AVAILABLE DATA:
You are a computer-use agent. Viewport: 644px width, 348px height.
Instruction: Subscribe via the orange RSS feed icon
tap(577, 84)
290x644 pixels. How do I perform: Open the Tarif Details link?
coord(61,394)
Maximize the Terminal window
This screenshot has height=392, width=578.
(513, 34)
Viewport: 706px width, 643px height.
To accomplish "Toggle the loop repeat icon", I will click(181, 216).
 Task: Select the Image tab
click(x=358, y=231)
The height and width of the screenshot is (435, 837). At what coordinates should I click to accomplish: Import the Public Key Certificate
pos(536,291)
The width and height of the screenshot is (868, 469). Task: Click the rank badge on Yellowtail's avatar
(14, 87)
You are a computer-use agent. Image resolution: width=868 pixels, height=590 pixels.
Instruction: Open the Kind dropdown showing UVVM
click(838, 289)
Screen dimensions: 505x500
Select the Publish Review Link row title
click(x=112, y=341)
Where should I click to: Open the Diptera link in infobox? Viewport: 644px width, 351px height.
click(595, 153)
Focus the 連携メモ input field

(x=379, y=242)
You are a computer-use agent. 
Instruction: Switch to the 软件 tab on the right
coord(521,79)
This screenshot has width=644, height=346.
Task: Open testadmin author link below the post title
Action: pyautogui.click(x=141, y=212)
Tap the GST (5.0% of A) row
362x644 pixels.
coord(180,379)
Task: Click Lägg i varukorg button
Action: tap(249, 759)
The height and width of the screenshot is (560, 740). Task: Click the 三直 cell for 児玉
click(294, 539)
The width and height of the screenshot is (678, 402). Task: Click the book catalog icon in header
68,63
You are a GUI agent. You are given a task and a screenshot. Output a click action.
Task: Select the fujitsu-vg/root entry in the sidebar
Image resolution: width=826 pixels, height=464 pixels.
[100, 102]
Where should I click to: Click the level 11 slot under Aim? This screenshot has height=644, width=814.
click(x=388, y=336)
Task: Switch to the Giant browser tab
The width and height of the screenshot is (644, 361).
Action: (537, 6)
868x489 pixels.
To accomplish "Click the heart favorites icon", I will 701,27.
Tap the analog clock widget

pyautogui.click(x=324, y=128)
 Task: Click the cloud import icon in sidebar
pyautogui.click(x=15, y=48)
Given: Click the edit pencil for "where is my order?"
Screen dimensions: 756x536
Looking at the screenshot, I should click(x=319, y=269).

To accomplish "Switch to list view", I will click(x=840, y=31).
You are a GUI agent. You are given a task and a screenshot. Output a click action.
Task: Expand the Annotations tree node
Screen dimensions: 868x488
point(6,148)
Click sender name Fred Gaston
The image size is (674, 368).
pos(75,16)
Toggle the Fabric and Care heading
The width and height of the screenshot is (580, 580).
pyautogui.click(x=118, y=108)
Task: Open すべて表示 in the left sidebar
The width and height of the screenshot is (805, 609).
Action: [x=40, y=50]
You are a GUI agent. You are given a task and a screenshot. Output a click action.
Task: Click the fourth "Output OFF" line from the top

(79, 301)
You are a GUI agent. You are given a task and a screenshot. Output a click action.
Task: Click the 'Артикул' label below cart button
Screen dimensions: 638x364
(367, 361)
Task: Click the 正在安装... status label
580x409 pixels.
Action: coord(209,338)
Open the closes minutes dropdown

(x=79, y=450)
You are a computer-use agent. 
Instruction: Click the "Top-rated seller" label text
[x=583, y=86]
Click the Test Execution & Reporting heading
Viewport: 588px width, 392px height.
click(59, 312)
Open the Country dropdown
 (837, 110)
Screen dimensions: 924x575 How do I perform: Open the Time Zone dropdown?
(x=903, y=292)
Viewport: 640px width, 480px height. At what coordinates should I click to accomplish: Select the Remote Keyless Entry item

WHAT IS NEEDED: The entries listed above are to be output exactly. Leave none out.

RESPONSE BELOW:
You are a computer-use agent. Viewport: 644px width, 348px height.
Instruction: Subscribe via the orange RSS feed icon
tap(577, 84)
290x644 pixels. How do I perform: Open the Tarif Details link?
coord(61,394)
Maximize the Terminal window
This screenshot has height=392, width=578.
(513, 34)
Viewport: 706px width, 643px height.
To accomplish "Toggle the loop repeat icon", I will click(181, 216).
 Task: Select the Image tab
click(x=358, y=231)
The height and width of the screenshot is (435, 837). At what coordinates should I click to accomplish: Import the Public Key Certificate
pos(536,291)
The width and height of the screenshot is (868, 469). Task: Click the rank badge on Yellowtail's avatar
(14, 87)
You are a computer-use agent. Image resolution: width=868 pixels, height=590 pixels.
Instruction: Open the Kind dropdown showing UVVM
click(838, 289)
Screen dimensions: 505x500
Select the Publish Review Link row title
click(x=112, y=341)
Where should I click to: Open the Diptera link in infobox? Viewport: 644px width, 351px height.
click(595, 153)
Focus the 連携メモ input field

(x=379, y=242)
You are a computer-use agent. 
Instruction: Switch to the 软件 tab on the right
coord(521,79)
This screenshot has width=644, height=346.
Task: Open testadmin author link below the post title
Action: pyautogui.click(x=141, y=212)
Tap the GST (5.0% of A) row
362x644 pixels.
coord(180,379)
Task: Click Lägg i varukorg button
Action: tap(249, 759)
The height and width of the screenshot is (560, 740). Task: Click the 三直 cell for 児玉
click(294, 539)
The width and height of the screenshot is (678, 402). Task: Click the book catalog icon in header
68,63
You are a GUI agent. You are given a task and a screenshot. Output a click action.
Task: Select the fujitsu-vg/root entry in the sidebar
Image resolution: width=826 pixels, height=464 pixels.
[100, 102]
Where should I click to: Click the level 11 slot under Aim? This screenshot has height=644, width=814.
click(x=388, y=336)
Task: Switch to the Giant browser tab
The width and height of the screenshot is (644, 361).
Action: (537, 6)
868x489 pixels.
To accomplish "Click the heart favorites icon", I will 701,27.
Tap the analog clock widget

pyautogui.click(x=324, y=128)
 Task: Click the cloud import icon in sidebar
pyautogui.click(x=15, y=48)
Given: Click the edit pencil for "where is my order?"
Screen dimensions: 756x536
Looking at the screenshot, I should click(x=319, y=269).

To accomplish "Switch to list view", I will click(x=840, y=31).
You are a GUI agent. You are given a task and a screenshot. Output a click action.
Task: Expand the Annotations tree node
Screen dimensions: 868x488
point(6,148)
Click sender name Fred Gaston
The image size is (674, 368).
pos(75,16)
Toggle the Fabric and Care heading
The width and height of the screenshot is (580, 580).
pyautogui.click(x=118, y=108)
Task: Open すべて表示 in the left sidebar
The width and height of the screenshot is (805, 609).
Action: [x=40, y=50]
You are a GUI agent. You are given a task and a screenshot. Output a click action.
Task: Click the fourth "Output OFF" line from the top

(79, 301)
You are a GUI agent. You are given a task and a screenshot. Output a click action.
Task: Click the 'Артикул' label below cart button
Screen dimensions: 638x364
(367, 361)
Task: Click the 正在安装... status label
580x409 pixels.
Action: coord(209,338)
Open the closes minutes dropdown

(x=79, y=450)
You are a computer-use agent. 
Instruction: Click the "Top-rated seller" label text
[x=583, y=86]
Click the Test Execution & Reporting heading
Viewport: 588px width, 392px height.
click(59, 312)
Open the Country dropdown
 (837, 110)
Screen dimensions: 924x575 How do I perform: Open the Time Zone dropdown?
(x=903, y=292)
Viewport: 640px width, 480px height. At what coordinates should I click to accomplish: Select the Remote Keyless Entry item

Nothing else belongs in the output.